**TRY IT:** Lines below that include the word "Given" should each be copied.

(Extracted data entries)
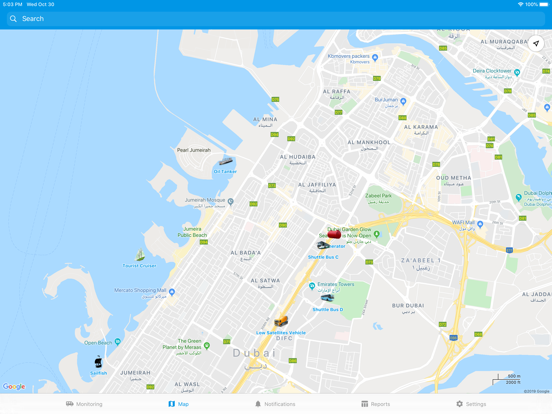Switch to the Notifications tab
Image resolution: width=552 pixels, height=414 pixels.
275,404
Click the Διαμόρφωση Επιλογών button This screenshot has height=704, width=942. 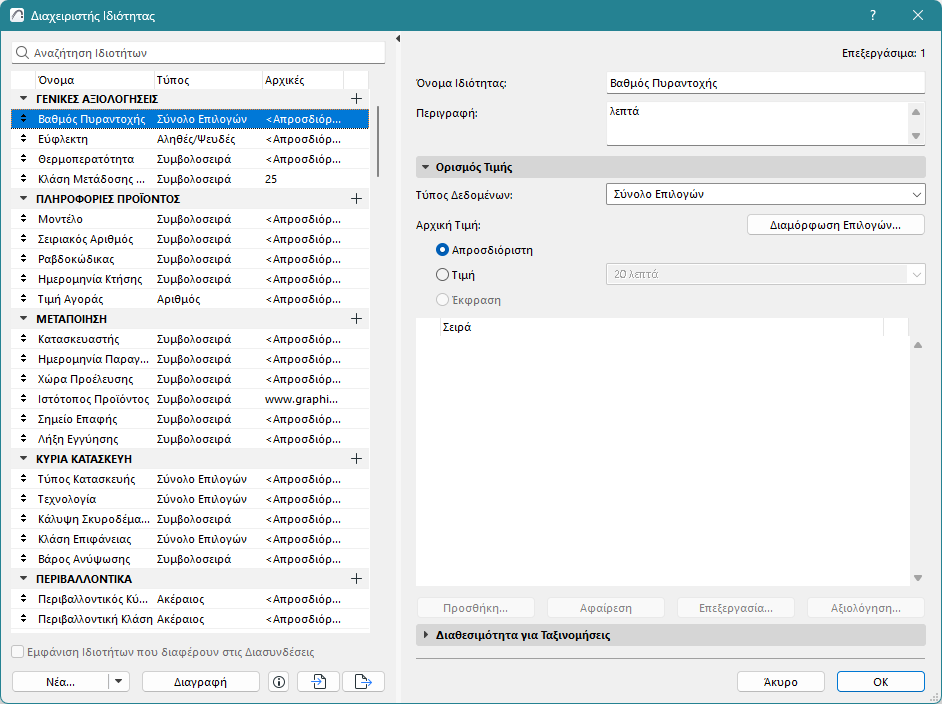835,225
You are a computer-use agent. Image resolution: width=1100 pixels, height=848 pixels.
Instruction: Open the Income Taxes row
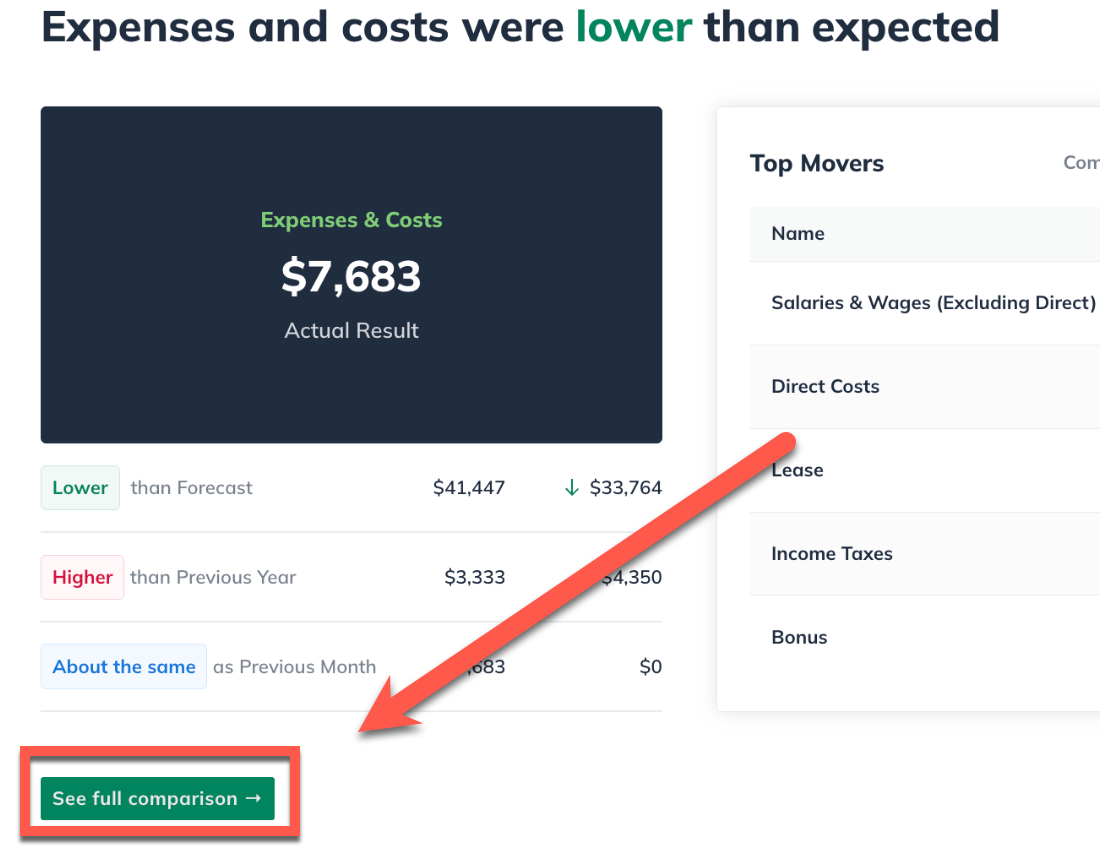click(x=832, y=554)
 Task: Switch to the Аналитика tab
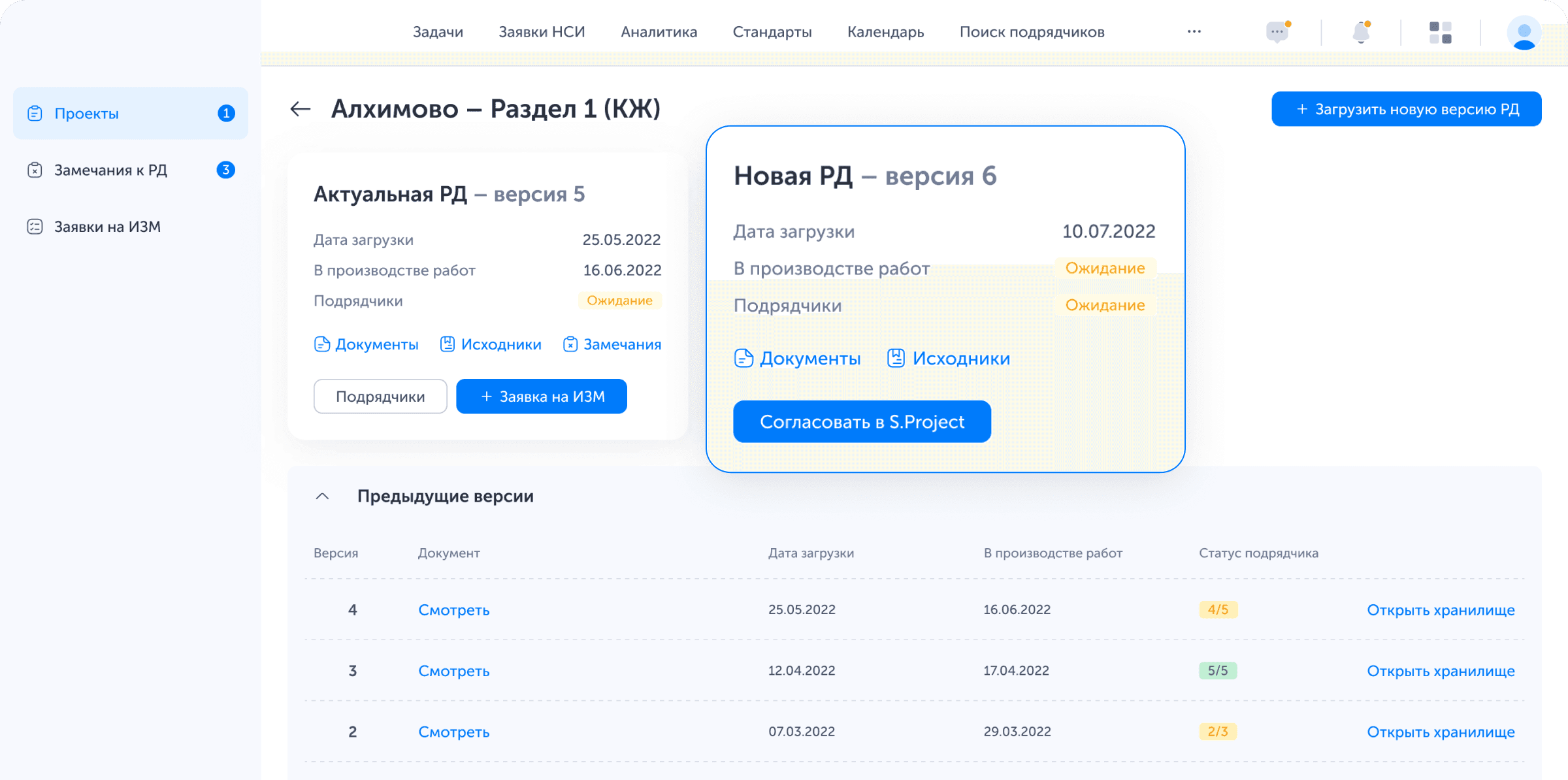pyautogui.click(x=659, y=32)
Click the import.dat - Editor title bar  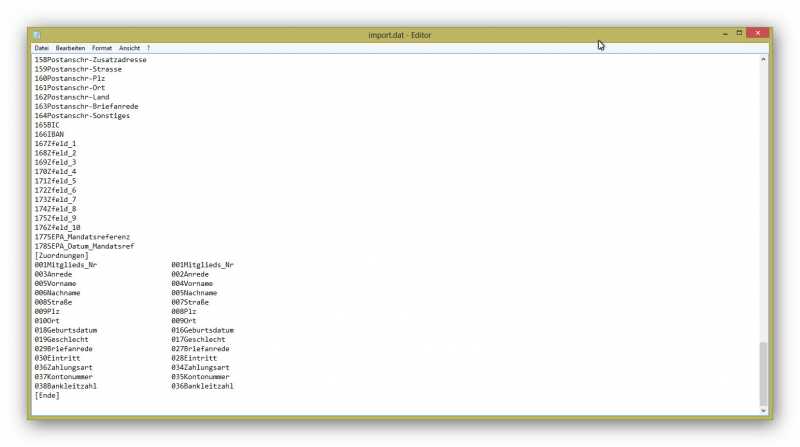tap(400, 34)
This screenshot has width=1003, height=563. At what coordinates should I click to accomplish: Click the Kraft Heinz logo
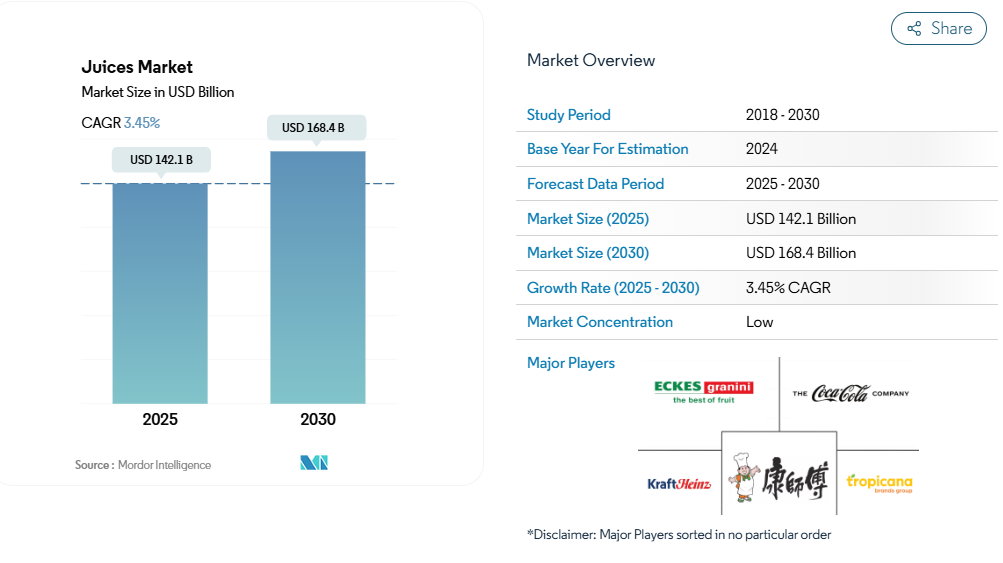click(679, 484)
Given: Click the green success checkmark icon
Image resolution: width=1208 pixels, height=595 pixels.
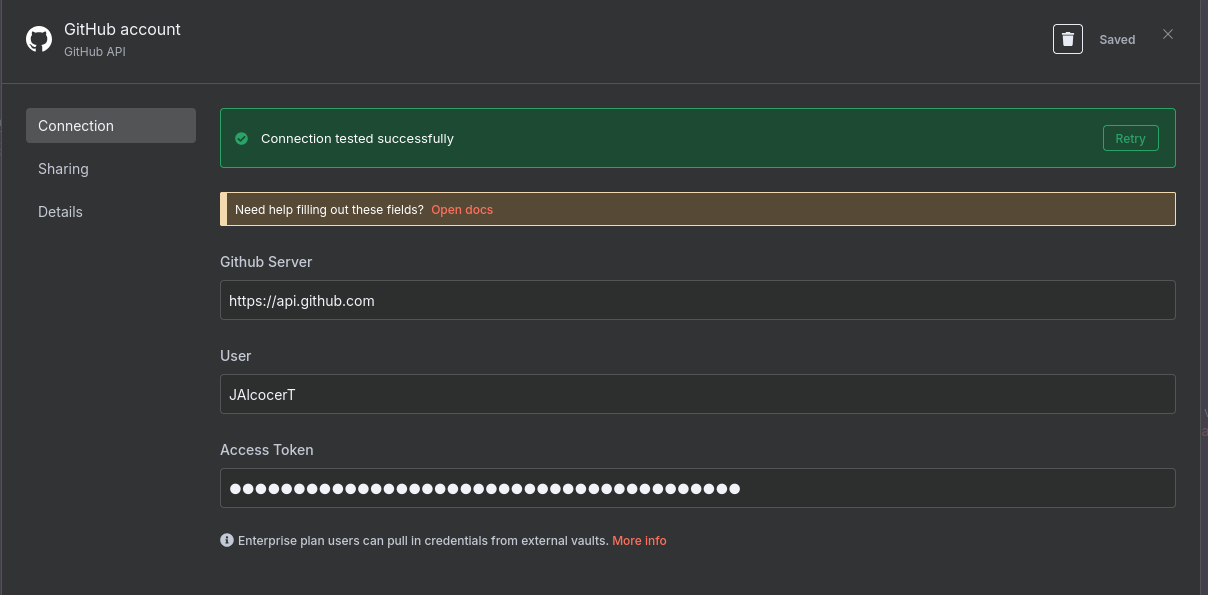Looking at the screenshot, I should [x=241, y=138].
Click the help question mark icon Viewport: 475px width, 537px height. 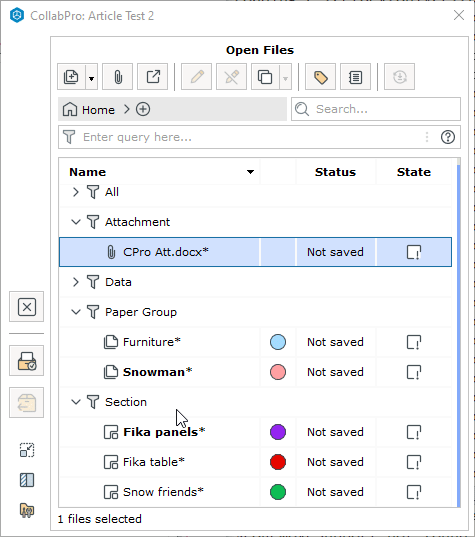point(448,137)
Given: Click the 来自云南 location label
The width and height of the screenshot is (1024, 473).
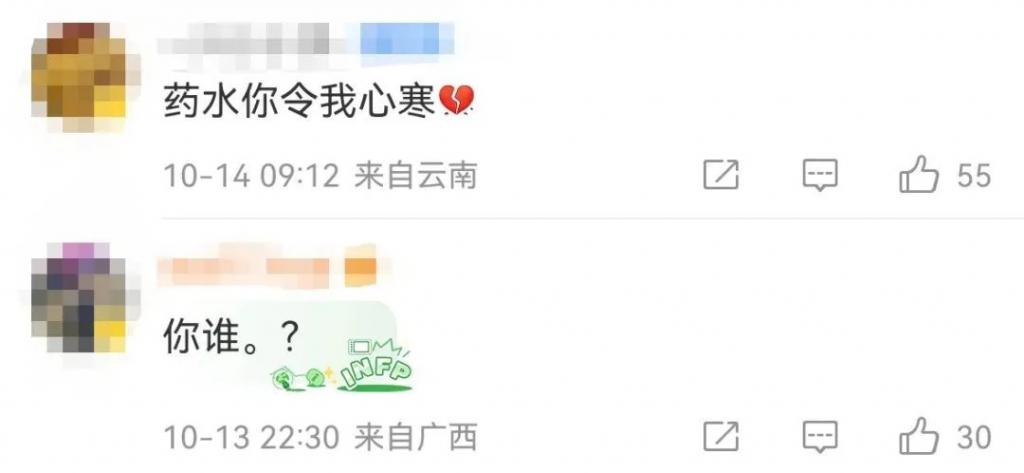Looking at the screenshot, I should (x=415, y=176).
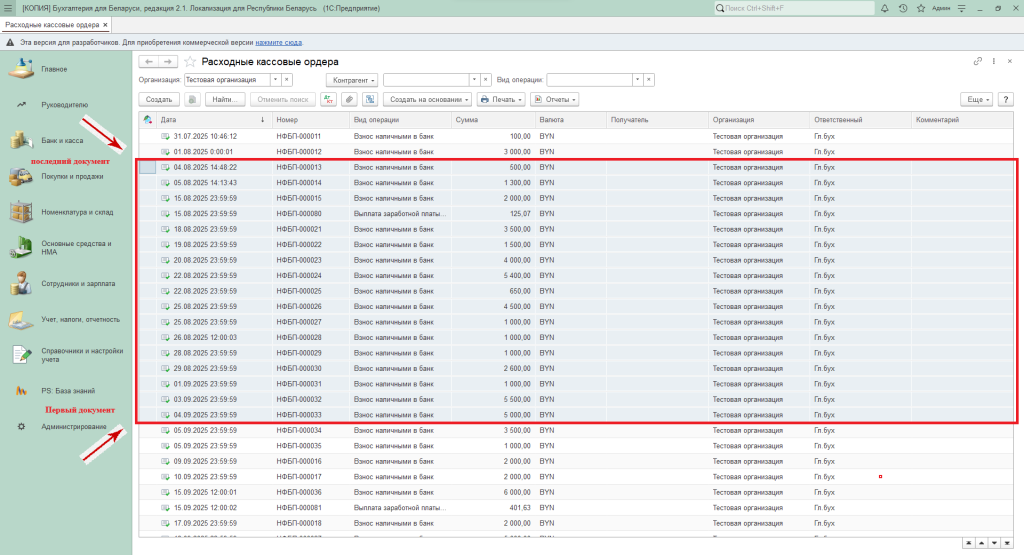Viewport: 1024px width, 555px height.
Task: Expand the Организация filter dropdown
Action: click(275, 79)
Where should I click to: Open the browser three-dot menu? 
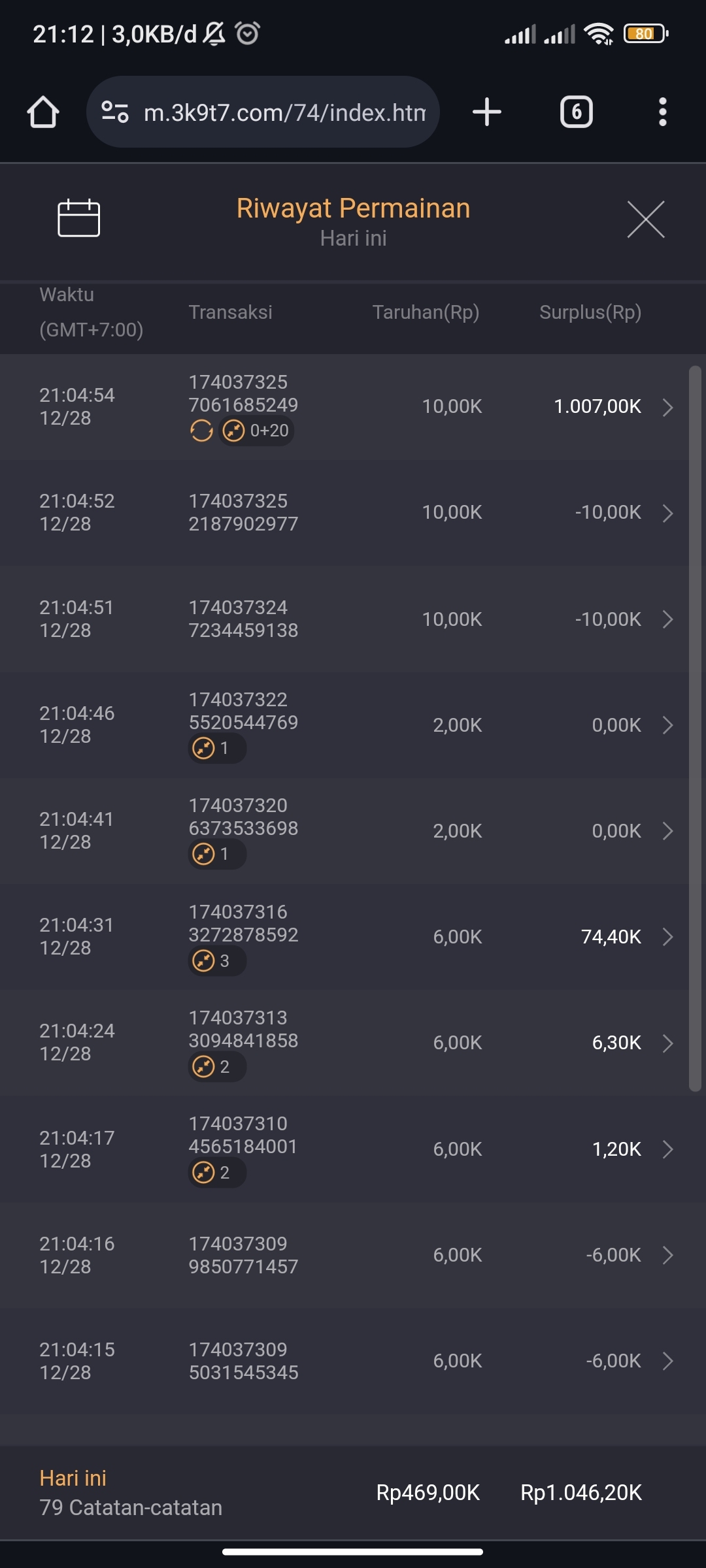pos(662,112)
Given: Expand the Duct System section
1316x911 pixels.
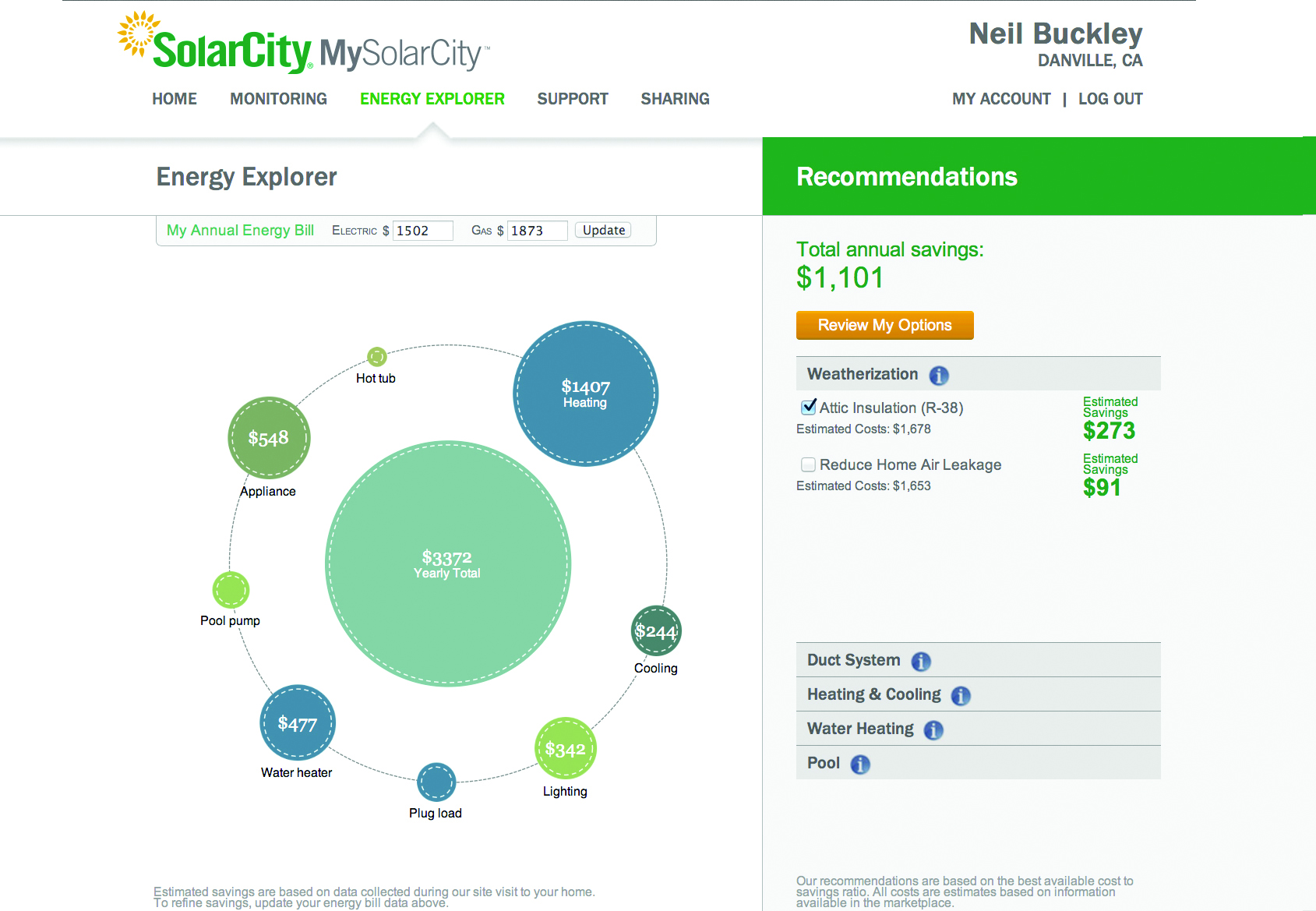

**SOLUTION:**
Given: Click the green success checkmark icon
Given: Click the 来自云南 location label
Given: Expand the Duct System section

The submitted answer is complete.